• **Required action**
Output each record below exactly as it stands, leaving out the pictures.
Input data Block Start
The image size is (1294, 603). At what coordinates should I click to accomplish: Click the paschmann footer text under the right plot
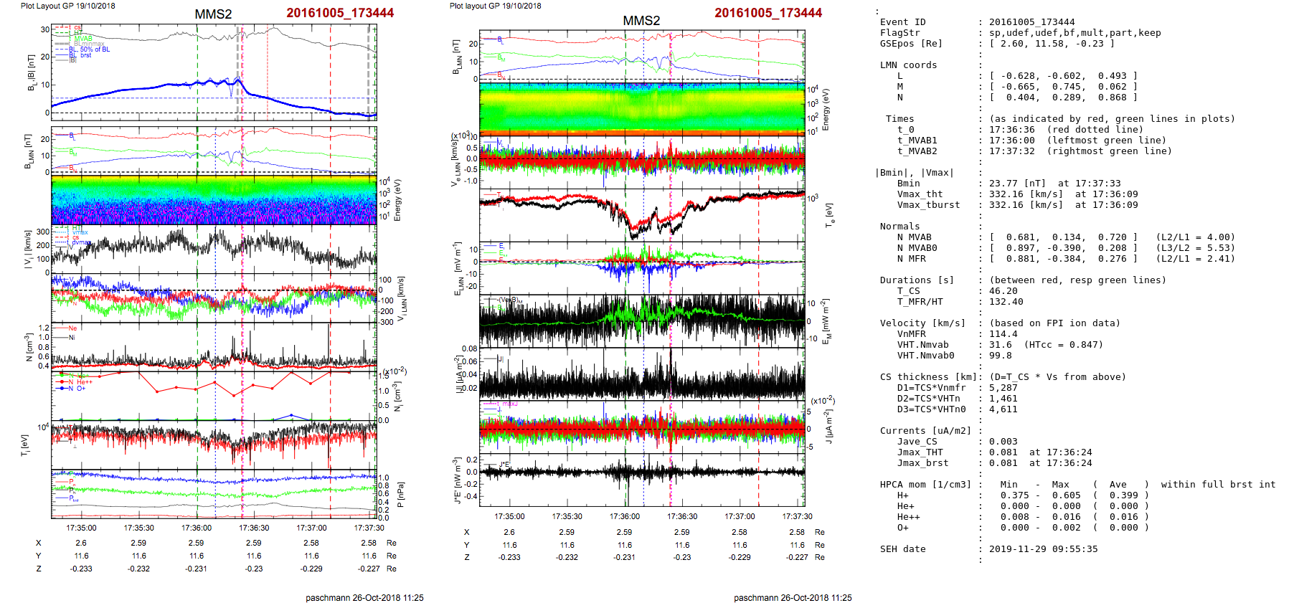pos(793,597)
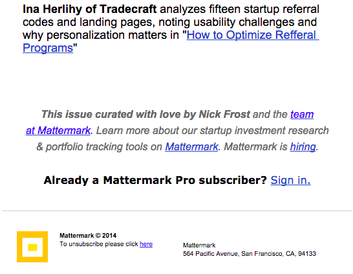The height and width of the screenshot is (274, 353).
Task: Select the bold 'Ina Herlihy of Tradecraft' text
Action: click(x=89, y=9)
Input data Block End
• **Exercise result**
The image size is (1294, 603). At what coordinates should I click to accomplish: Click the paschmann footer text under the right plot
pos(793,597)
The height and width of the screenshot is (274, 353).
Task: Select the bold 'Ina Herlihy of Tradecraft' text
Action: click(x=89, y=9)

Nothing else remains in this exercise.